Apply a balanced orchid fertiliser at half strength fortnightly during the growing season (spring to early autumn). Withhold fertiliser entirely during the winter dry rest. Flush the medium with plain water at the end of winter before resuming watering. Apply a balanced orchid fertiliser at half strength fortnightly during the growing season (spring to early autumn). Withhold fertiliser entirely during the winter dry rest. Flush the medium with plain water at the end of winter before resuming watering. Treat that as sparingly through the growing season between spring through early autumn (roughly March to September); ease off in autumn and stop entirely in the low light of winter.

What strength of feed for winged encyclia?

Half strength is the safe default for winged encyclia — houseplant feeds are formulated strong, and the diluted dose is gentler on the roots while still ample for foliage.

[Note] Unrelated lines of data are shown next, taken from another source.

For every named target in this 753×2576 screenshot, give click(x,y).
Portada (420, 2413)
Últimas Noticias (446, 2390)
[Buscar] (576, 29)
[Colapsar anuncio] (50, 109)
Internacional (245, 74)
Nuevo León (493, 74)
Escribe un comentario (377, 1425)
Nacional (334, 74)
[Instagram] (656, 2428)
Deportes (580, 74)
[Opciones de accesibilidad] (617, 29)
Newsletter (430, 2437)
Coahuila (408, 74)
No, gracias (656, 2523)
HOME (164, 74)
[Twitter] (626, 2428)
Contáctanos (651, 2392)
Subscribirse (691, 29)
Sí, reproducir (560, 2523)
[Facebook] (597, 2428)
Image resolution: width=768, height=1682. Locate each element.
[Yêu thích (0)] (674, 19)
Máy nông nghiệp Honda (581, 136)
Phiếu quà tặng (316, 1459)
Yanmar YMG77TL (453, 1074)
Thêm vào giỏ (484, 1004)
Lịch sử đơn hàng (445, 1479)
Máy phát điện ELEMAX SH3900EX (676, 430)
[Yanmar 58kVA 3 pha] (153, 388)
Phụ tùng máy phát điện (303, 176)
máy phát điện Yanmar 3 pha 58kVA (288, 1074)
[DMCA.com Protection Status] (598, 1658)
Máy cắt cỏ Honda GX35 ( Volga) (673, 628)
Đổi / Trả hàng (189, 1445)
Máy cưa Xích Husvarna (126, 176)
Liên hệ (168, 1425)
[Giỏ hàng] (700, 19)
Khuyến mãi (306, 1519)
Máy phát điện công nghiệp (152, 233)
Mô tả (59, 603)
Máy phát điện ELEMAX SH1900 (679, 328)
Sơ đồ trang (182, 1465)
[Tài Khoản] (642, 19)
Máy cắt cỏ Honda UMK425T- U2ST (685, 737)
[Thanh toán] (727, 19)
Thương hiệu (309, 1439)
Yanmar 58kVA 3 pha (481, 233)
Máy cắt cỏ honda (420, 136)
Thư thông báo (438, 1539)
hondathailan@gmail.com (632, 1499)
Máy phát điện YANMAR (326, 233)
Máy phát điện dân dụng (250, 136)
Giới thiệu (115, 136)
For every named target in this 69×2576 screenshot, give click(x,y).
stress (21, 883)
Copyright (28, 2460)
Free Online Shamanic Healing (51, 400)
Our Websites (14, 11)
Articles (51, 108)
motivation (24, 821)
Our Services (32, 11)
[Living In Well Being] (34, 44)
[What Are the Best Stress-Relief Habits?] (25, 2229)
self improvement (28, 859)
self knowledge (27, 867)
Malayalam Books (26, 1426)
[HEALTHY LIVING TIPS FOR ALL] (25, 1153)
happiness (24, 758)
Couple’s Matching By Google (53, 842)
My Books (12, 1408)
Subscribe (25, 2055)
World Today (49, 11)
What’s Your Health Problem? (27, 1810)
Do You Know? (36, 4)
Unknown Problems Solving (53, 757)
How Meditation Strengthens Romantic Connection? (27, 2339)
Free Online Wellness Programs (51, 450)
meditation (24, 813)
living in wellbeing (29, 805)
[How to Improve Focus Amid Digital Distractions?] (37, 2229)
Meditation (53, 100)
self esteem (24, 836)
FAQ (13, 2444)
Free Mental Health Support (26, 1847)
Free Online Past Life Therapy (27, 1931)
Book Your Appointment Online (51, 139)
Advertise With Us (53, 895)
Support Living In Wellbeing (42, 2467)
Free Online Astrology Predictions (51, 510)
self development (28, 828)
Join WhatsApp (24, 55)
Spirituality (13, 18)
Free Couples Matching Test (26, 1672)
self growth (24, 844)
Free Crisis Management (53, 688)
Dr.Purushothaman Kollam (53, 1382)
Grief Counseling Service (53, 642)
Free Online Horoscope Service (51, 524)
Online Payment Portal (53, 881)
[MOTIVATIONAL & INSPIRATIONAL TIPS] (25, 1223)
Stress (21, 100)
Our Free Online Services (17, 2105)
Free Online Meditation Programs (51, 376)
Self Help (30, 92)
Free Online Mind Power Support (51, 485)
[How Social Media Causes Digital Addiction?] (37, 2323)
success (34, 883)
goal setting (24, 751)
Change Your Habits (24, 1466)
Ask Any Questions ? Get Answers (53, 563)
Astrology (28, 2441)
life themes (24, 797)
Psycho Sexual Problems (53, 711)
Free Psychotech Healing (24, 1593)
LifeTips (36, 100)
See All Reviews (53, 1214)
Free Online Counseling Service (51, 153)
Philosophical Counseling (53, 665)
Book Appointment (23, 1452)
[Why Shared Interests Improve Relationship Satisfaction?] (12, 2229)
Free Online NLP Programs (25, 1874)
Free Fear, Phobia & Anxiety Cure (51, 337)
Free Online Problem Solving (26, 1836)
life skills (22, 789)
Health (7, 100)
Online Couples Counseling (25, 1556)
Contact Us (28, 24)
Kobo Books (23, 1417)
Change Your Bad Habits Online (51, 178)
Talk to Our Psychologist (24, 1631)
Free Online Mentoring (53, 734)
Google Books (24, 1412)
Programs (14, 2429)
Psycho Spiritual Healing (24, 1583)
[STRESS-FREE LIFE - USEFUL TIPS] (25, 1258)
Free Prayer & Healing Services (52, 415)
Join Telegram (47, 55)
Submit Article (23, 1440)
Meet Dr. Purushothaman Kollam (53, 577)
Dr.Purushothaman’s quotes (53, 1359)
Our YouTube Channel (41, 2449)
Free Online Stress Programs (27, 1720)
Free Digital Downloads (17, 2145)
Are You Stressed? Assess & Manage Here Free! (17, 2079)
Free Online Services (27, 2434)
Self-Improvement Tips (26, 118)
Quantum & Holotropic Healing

What does over-feeding winged encyclia look like?

Brown, crispy leaf tips and edges with no sign of underwatering. A white, crusty salt deposit on the soil surface or pot rim. Weak, pale, stretched new growth that flops. Lower leaves yellow and drop while the soil is correctly watered. Feeding winged encyclia year-round on a fixed schedule, including dark winter months, is the most common mistake — it cannot use the nutrients in low light and the surplus simply burns the roots and crusts the soil.

Should I flush the soil of winged encyclia?

Flush the pot of winged encyclia with plain water until it runs freely from the base every couple of months in the feeding season — it washes out the fertiliser salts that cause brown tips.